Five days of deep powder skiing can be taxing on the body. It’s hard to know how in shape you are until you hit the snow.

More than likely, operators will allow you to purchase vertical on a day to day basis. It might cost a little more but the flexibility might suit you perfectly.

Keep an eye on the bill as you rack up extravert. The last thing you want to leave your trip with is a sour face from an unexpected bill.

Packages can range from $300-$1500 a night. Choose wisely by calling up operators and going through your options

Safety First

Remember that you’re skiing untracked snow out in the wilderness. Safety conditions on the ground will vary from day to day but that doesn’t mean you can’t be cautious.

Thankfully operators take this seriously and demand their staff takes a variety of different training courses.

Training to be a guide is rigorous and the job attracts the best of the best, a skier needs to remain practical. You can always check the credentials of your guides.

The choice to Heliski in Alaska comes with the assurance that weather patterns create stable and predictable terrain in the steepest places. However, the possibility of an avalanche is completely natural.

Be sure that any guides you work with have avalanche qualifications.
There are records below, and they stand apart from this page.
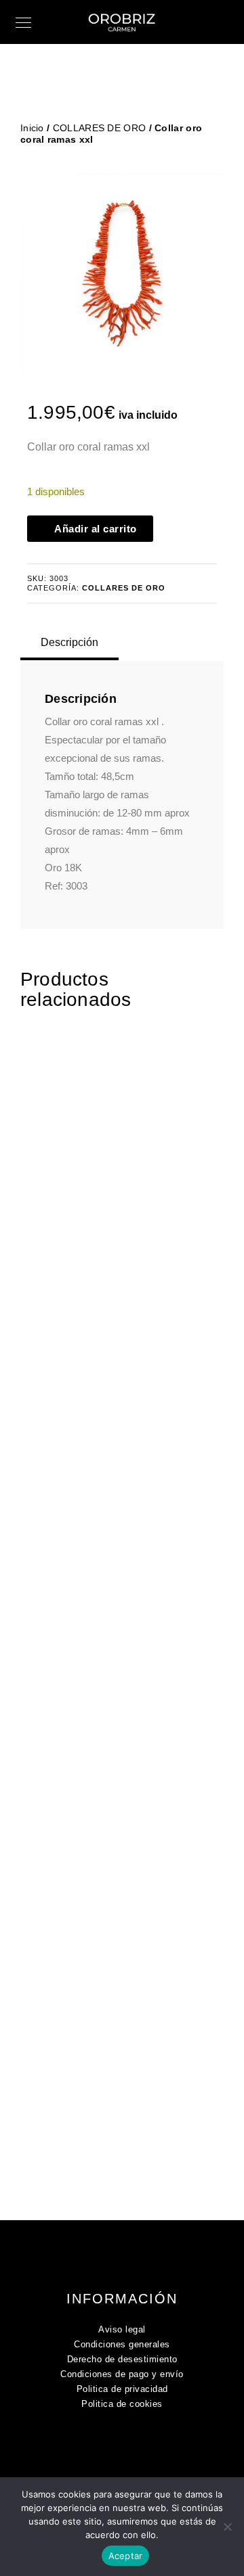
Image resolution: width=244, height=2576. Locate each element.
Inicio (32, 127)
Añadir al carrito (95, 528)
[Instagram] (140, 2449)
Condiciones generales (122, 2344)
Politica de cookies (122, 2404)
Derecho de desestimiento (122, 2359)
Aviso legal (122, 2329)
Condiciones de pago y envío (122, 2374)
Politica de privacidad (122, 2389)
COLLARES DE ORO (99, 127)
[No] (227, 2526)
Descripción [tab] (69, 642)
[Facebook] (114, 2449)
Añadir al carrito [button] (126, 1254)
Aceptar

Ask your operator whether their guides are fully qualified as UIAGM mountain guides.

If they bristle at this, look at another operator. Your safety comes over their hurt feelings.

Helicopter operators know the high costs of maintenance and repair as well as the high risk of what they do.

Heliski in Alaska is an Adventure of a Lifetime

A Heliski in Alaska trip will be one of the most memorable trips you take in your life. You’ll see terrain and ranges that are unseen and untouched by anyone except the most daring travelers and mountaineers. The added excitement of riding the terrain is a rush that most people don’t feel in their lifetime.

Every great adventure comes with preparation and research. Once you’ve gotten in shape, gotten your gear together and finished researching, you won’t be able to think of anything else. Don’t forget to pack your GoPro so you can make everyone jealous when you get back!